> _任务说明_
请根据 Flink 执行环境与输入源文档回答下列问题：
1. 创建本地环境时，并行度默认是多少？
2. 使用 Kafka 作为输入源时，引入的连接器依赖的 artifactId 是什么？
3. 用户自定义输入源需要实现哪个接口？

> _原始文档_
FlinkAPI_Environment_输入源_算子转化流程

Flink Environment

  1. getExecutionEnvironment()

    根据当前平台, 获取对应的执行环境, 若未设置并行度, 使用 flink-conf.yaml 中的并行度配置, 默认 1.
    StreamExecutionEnvironment env = StreamExecutionEnvironment.getExecutionEnvironment();
    
  2. createLocalEnviroment()

    创建本地环境, 并行度默认为 CPU 核数, 也可在构造函数中传参设置
    LocalStreamEnvironment localEnvironment = StreamExecutionEnvironment.createLocalEnvironment();
    
  3. createRemoteEnviroment()

    创建远程环境, 将 jar 提交到远程环境执行
    StreamExecutionEnvironment remoteEnvironment = 
    	StreamExecutionEnvironment.createRemoteEnvironment("localhost", 7777, "/home/WordCount.jar");
    

Flink 输入源

  1. 使用集合数据作为输入源
    env.fromCollection(new ArrayList<>());
    env.fromElements(1, 2, 3);
    
  2. 使用文件作为输入源
    env.readTextFile("/home/test.txt");
    
  3. 使用消息队列作为输入源
    如下, 使用 Kafka 作为输入源
    引入连接器依赖:
    <dependency>
         <groupId>org.apache.flink</groupId>
         <artifactId>flink-connector-kafka-0.11_2.12</artifactId>
         <version>1.10.1</version>
    </dependency>
    
    env.addSource(new FlinkKafkaConsumer011<String>("sensor", new SimpleStringSchema(), properties));
    
  4. 用户自定义输入源(实现 SourceFunction 接口)
    主要用于测试, 定义假数据.

> _提供资料_
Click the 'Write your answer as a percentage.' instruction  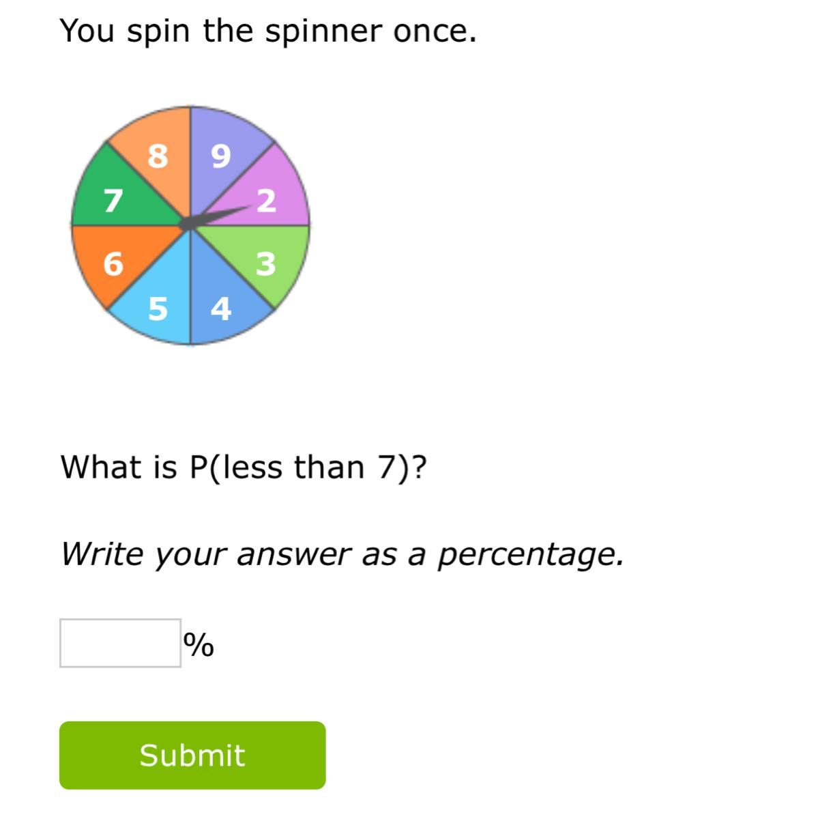342,554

> _完成结果_
1. 默认为 CPU 核数，也可在构造函数中传参设置。
2. flink-connector-kafka-0.11_2.12
3. SourceFunction 接口。